The amendments in this Update modify Step 1 of the goodwill impairment test for reporting units with zero or negative carrying amounts. As a result, current GAAP will be improved by eliminating an entity’s ability to assert that a reporting unit is not required to perform Step 2 because the carrying amount of the reporting unit is zero or negative despite the existence of qualitative factors that indicate the goodwill is more likely than not impaired. As a result, goodwill impairments may be reported sooner than under current practice.
For public entities, the amendments in this Update are effective for fiscal years, and interim periods within those years, beginning after December 15, 2010. Early adoption is not permitted.
For nonpublic entities, the amendments are effective for fiscal years, and interim periods within those years, beginning after December 15, 2011. Nonpublic entities may early adopt the amendments using the effective date for public entities.
On December 21, 2010, the FASB issued Accounting Standards Update No. 2010-29, Business Combinations (Topic 805): Disclosure of Supplementary Pro Forma Information for Business Combinations (a consensus of the FASB Emerging Issues Task Force).
The objective of this Update is to address diversity in practice about the interpretation of the pro forma revenue and earnings disclosure requirements for business combinations.

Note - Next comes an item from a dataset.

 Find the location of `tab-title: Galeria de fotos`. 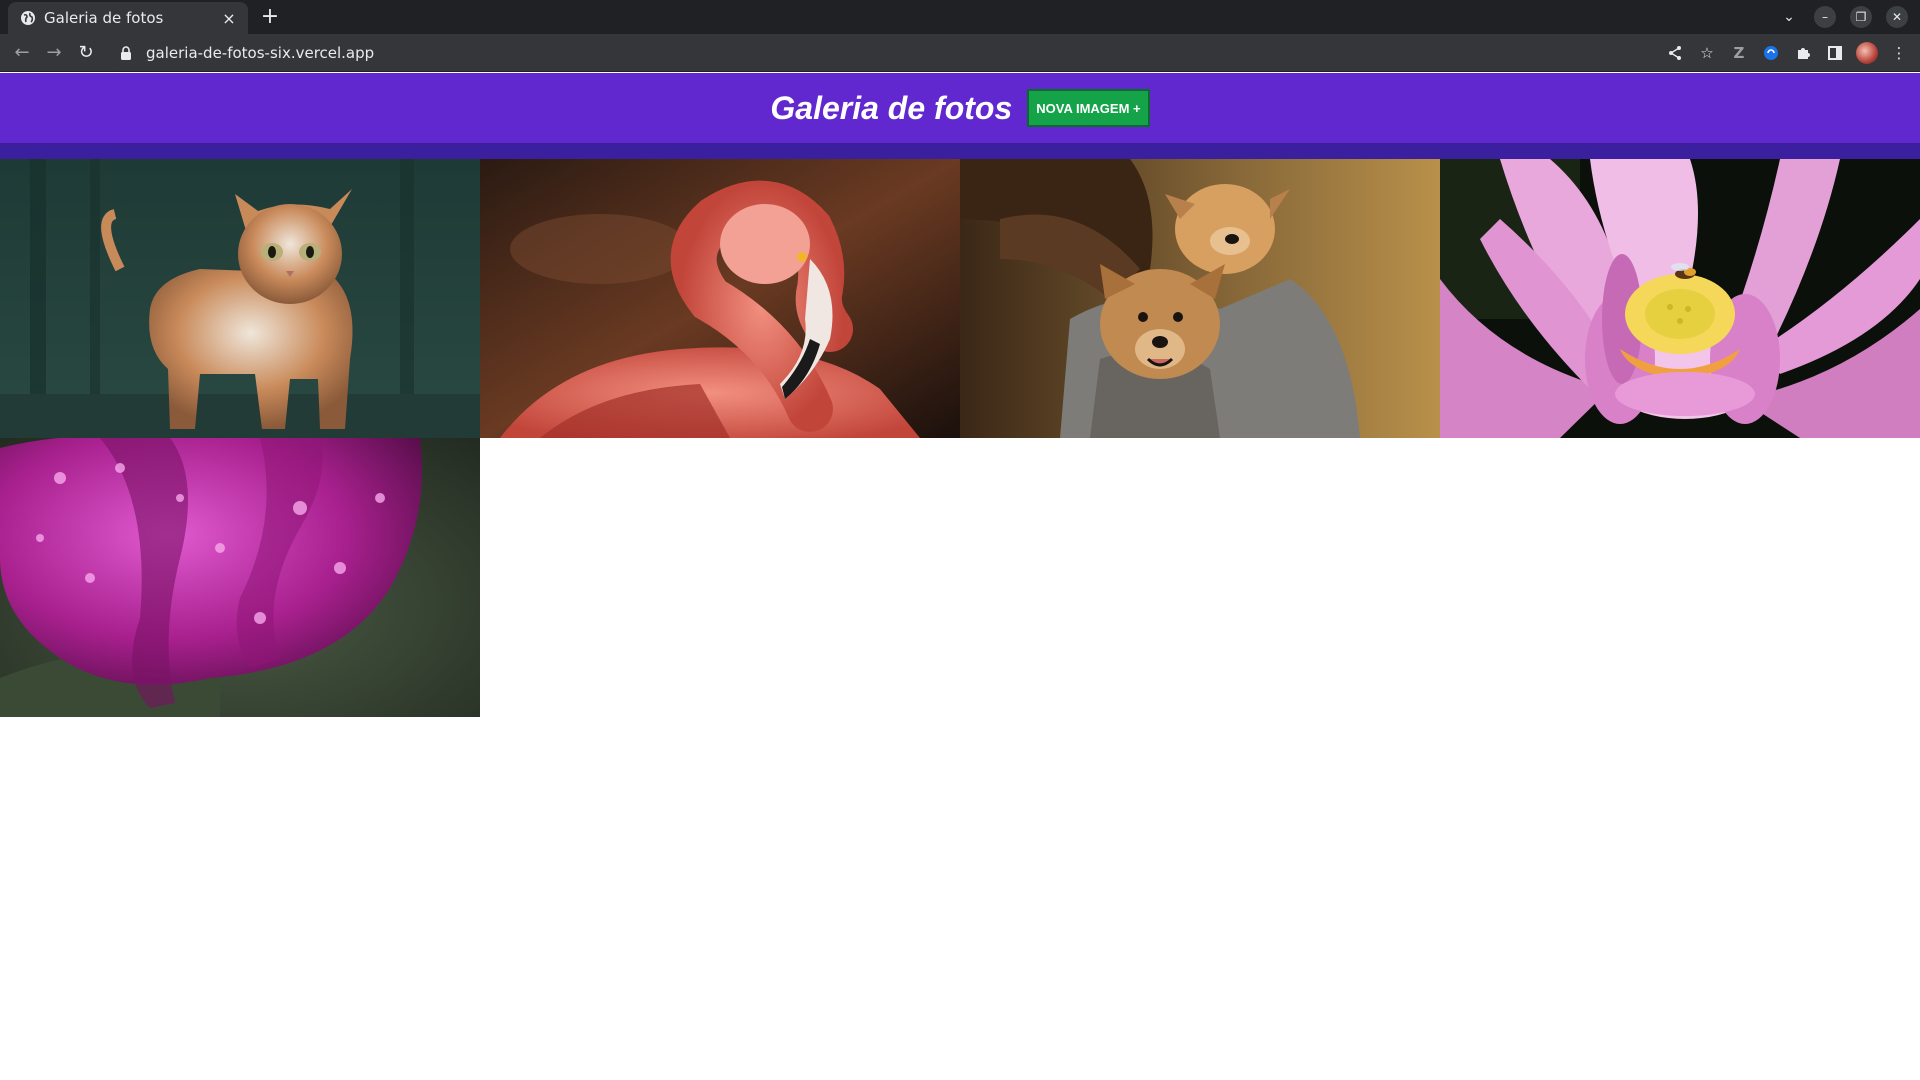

Paragraph 805-10-50-2(h) requires a public entity to disclose pro forma information for business combinations that occurred in the current reporting period. The disclosures include pro forma revenue and earnings of the combined entity for the current reporting period as though the acquisition date for all business combinations that occurred during the year had been as of the beginning of the annual reporting period. If comparative financial statements are presented, the pro forma revenue and earnings of the combined entity for the comparable prior reporting period should be reported as though the acquisition date for all business combinations that occurred during the current year had been as of the beginning of the comparable prior annual reporting period. In practice, some preparers have presented the pro forma information in their comparative financial statements as if the business combination that occurred in the current reporting period had occurred as of the beginning of each of the current and prior annual reporting periods. Other preparers have disclosed the pro forma information as if the business combination occurred at the beginning of the prior annual reporting period only, and carried forward the related adjustments, if applicable, through the current reporting period
The amendments in this Update specify that if a public entity presents comparative financial statements, the entity should disclose revenue and earnings of the combined entity as though the business combination(s) that occurred during the current year had occurred as of the beginning of the comparable prior annual reporting period only.

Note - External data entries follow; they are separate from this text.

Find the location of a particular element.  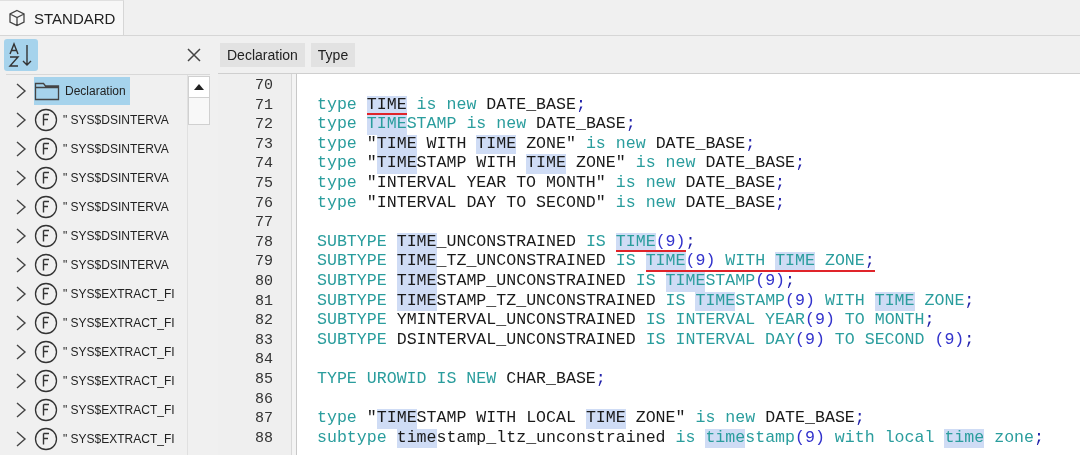

tab: STANDARD is located at coordinates (62, 18).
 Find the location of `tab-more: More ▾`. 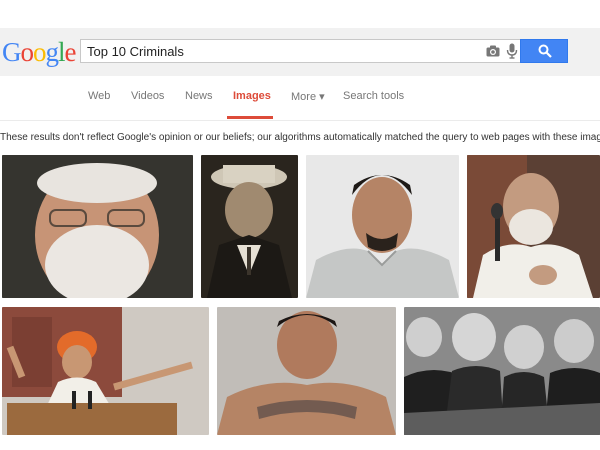

tab-more: More ▾ is located at coordinates (308, 96).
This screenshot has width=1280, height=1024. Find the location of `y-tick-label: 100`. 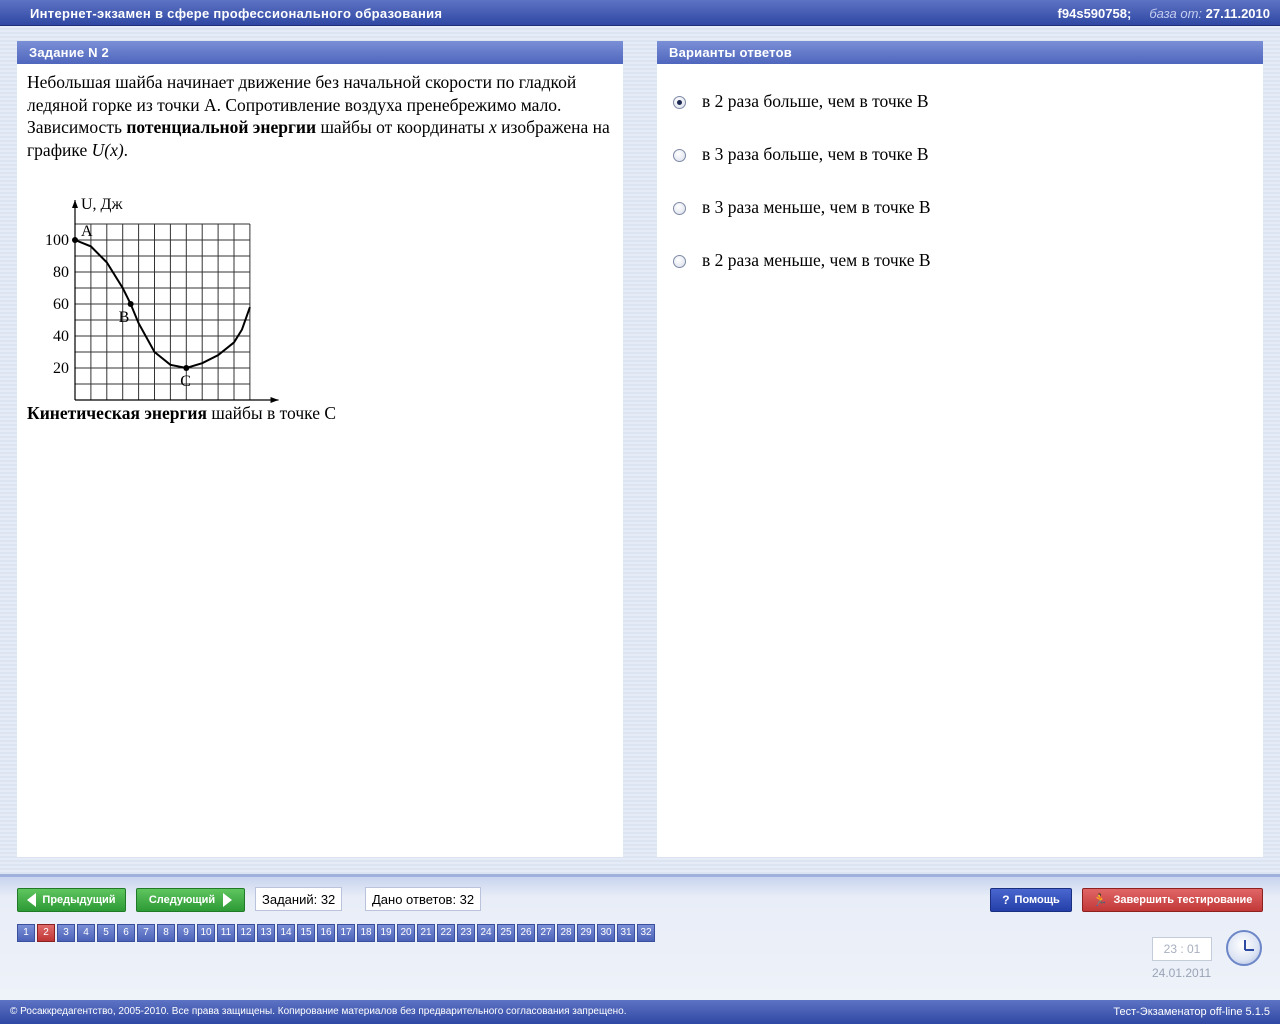

y-tick-label: 100 is located at coordinates (57, 240).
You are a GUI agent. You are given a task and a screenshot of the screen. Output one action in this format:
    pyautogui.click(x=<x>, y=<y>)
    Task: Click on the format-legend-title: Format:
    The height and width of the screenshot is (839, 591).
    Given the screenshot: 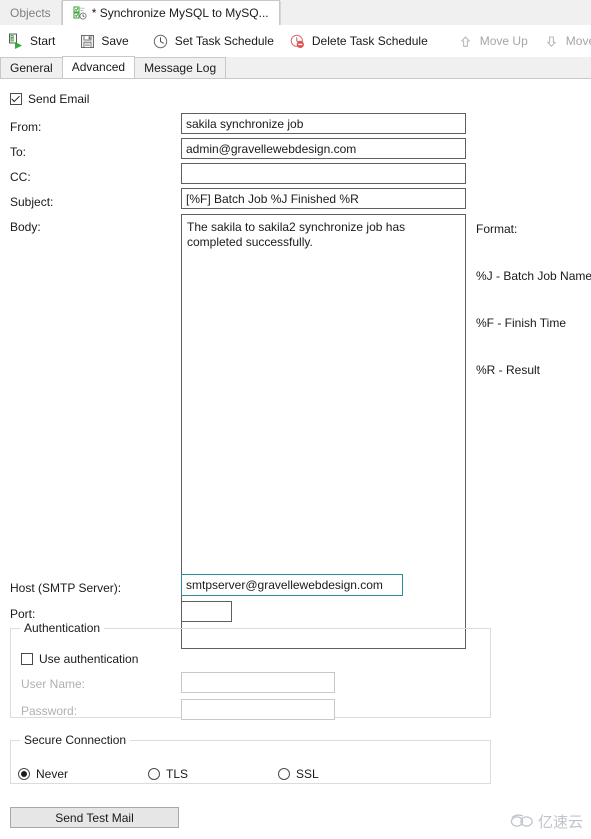 What is the action you would take?
    pyautogui.click(x=497, y=230)
    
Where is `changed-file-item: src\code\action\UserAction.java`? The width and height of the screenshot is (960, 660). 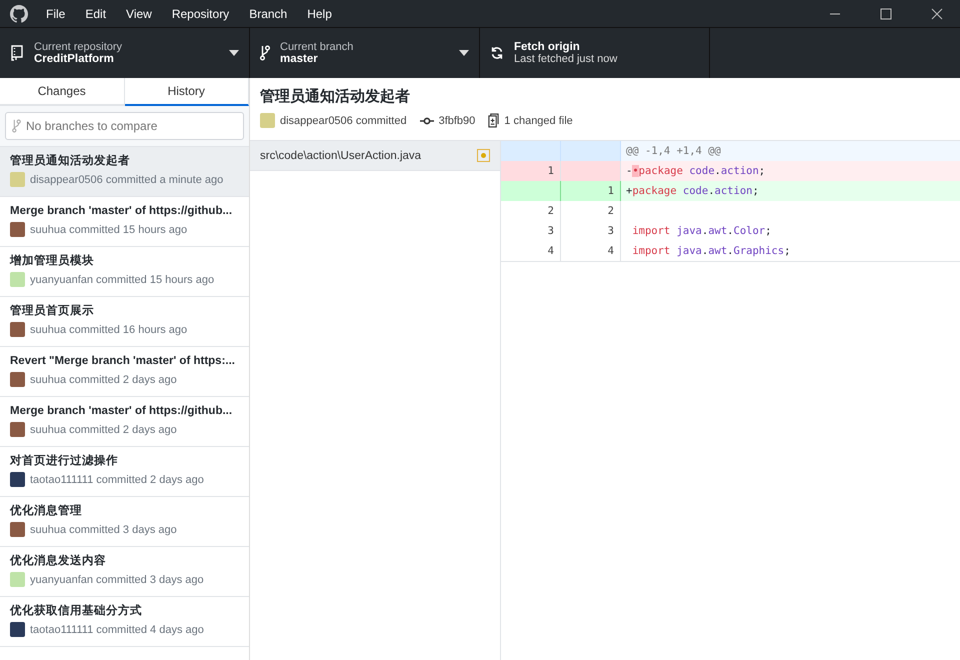 changed-file-item: src\code\action\UserAction.java is located at coordinates (375, 156).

The amendments in this Update also expand the supplemental pro forma disclosures under Topic 805 to include a description of the nature and amount of material, nonrecurring pro forma adjustments directly attributable to the business Combination included in the reported pro forma revenue and earnings
The amendments in this Update are effective prospectively for business combinations for which the acquisition date is on or after the beginning of the first annual reporting period beginning on or after December 15, 2010.